The given integral is:

$\int_{6}^{9} \left(x^2 + \frac{1}{x}\right) dx$

1. Divide the interval

Let the interval $[6, 9]$ be divided into $n$ subintervals of equal width $\Delta x$, where:

$\Delta x = \frac{9 - 6}{n} = \frac{3}{n}.$

2. Choose the right endpoints

The right endpoint of the $i$-th subinterval is:

$x_i = 6 + i \cdot \Delta x = 6 + i \cdot \frac{3}{n}.$

3. Evaluate the function at the right endpoint

The integrand is $f(x) = x^2 + \frac{1}{x}$. At the right endpoint $x_i$, this becomes:

$f(x_i) = \left(6 + \frac{3i}{n}\right)^2 + \frac{1}{6 + \frac{3i}{n}}.$

4. Write the Riemann sum

The Riemann sum using right endpoints is:

$\text{Sum} = \sum_{i=1}^{n} f(x_i) \cdot \Delta x.$

Substitute $\Delta x = \frac{3}{n}$ and $f(x_i)$:

$\text{Sum} = \sum_{i=1}^{n} \left[\left(6 + \frac{3i}{n}\right)^2 + \frac{1}{6 + \frac{3i}{n}}\right] \cdot \frac{3}{n}.$

5. Take the limit as $n \to \infty$

The integral as a limit of Riemann sums is:

$\lim_{n \to \infty} \sum_{i=1}^{n} \left[\left(6 + \frac{3i}{n}\right)^2 + \frac{1}{6 + \frac{3i}{n}}\right] \cdot \frac{3}{n}.$

This is the required expression. The limit represents the definite integral without evaluating it.

Let me know if you'd like a step-by-step breakdown of any part!
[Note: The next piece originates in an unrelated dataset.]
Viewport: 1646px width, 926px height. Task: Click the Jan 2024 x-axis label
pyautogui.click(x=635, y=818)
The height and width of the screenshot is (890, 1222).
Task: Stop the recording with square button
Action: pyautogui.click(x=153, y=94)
Here are related questions for practice:

1. How would the Riemann sum change if left endpoints were used instead of right endpoints?
2. Can you compute the definite integral directly to verify its value?
3. What happens to the expression for $\Delta x$ if the interval changes to $[a, b]$?
4. How does the summation formula for $\sum_{i=1}^n i^2$ help simplify the process?
5. What are the properties of the definite integral that make Riemann sums work?

Tip: Always check your substitution for $x_i$ carefully when setting up Riemann sums—it determines the accuracy of the sum!